A polynomial of degree 3n has the value 2 at 0, 3, 6, ... , 3n, the value 1 at 1, 4, 7, ... , 3n-2 and the value 0 at 2, 5, 8, ... , 3n-1. Its value at 3n+1 is 730. What is n?

Solution

Answer: n = 4.

The (3n+1)th differences of the polynomial are zero. Call it p(x), so we have p(3n+1) - (3n+1)C1 p(3n) + (3n+1)C2 p(3n-1) - ... + (-1)³ⁿ⁺¹ p(0) = 0, where rCs is the binomial coefficient. Hence p(3n+1) = 2( (3n+1)C1 - (3n+1)C4 + ... ) + ( (3n+1)C3 - (3n+1)C6 + ... ). Putting n = 1, we get: p(4) = 2( 4C1 - 4C4) + 4C3 = 6 + 4 = 10. So n is not 1. Putting n = 2, we get: p(7) = 2( 7C1 - 7C4 + 7C7) + ( 7C3 - 7C6) = 2( 7 - 35 + 1) + (35 - 7) = -26. So n is not 2. Putting n = 3, we get: p(10) = 2( 10C1 - 10C4 + 10C7 - 10C10) + ( 10C3 - 10C6 + 10C9) = 2(10 - 210 + 120 - 1) + (120 - 210 + 10) = -162 -100 = -262. So n is not 3. Putting n = 4, we get: p(13) = 2( 13C1 - 13C4 + 13C7 - 13C10 + 13C13) + ( 13C3 - 13C6 + 13C9 - 13C12) = 2(13 - 715 + 1716 - 286 + 1) + (286 - 1716 + 715 - 13) = 1458 - 728 = 730. So n = 3 works.

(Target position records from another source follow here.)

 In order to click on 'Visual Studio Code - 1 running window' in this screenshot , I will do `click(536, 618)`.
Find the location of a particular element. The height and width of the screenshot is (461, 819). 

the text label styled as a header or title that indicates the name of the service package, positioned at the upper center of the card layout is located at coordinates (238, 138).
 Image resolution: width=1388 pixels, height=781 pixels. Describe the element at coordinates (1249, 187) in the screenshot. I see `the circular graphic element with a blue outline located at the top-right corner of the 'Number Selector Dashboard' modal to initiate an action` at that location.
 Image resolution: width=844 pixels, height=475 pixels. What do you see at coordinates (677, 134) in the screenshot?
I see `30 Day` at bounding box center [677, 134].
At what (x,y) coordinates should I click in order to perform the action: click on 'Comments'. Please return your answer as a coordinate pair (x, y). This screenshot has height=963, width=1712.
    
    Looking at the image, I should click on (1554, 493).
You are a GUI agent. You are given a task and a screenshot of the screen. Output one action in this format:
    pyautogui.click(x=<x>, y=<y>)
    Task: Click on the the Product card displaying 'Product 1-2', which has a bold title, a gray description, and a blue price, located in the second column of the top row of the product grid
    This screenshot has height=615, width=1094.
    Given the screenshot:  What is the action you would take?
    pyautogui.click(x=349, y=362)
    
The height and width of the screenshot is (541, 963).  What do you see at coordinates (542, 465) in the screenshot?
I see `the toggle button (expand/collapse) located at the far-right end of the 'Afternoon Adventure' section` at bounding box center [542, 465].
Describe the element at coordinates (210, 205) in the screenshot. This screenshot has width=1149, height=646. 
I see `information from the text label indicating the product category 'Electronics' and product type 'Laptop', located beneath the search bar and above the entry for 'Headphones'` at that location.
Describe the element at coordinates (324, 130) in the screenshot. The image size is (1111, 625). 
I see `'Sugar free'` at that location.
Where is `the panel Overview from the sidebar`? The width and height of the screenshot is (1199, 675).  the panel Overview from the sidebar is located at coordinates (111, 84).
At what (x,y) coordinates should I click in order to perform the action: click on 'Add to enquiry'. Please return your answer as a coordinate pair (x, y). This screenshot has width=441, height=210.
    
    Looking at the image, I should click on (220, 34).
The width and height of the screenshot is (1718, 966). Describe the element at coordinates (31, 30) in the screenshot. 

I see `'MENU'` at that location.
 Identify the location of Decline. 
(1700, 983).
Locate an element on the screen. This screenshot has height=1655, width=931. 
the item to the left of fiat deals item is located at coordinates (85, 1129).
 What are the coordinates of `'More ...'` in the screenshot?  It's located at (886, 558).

Comment. That looks kludgy and indeed it is. But it is also fast. Less than 5 minutes. Of course, the elegant approach is to find a general expression for those binomial sums. But there is no need, so why take time (unless of course one has finished all the other questions and has time to chase prizes for elegance!)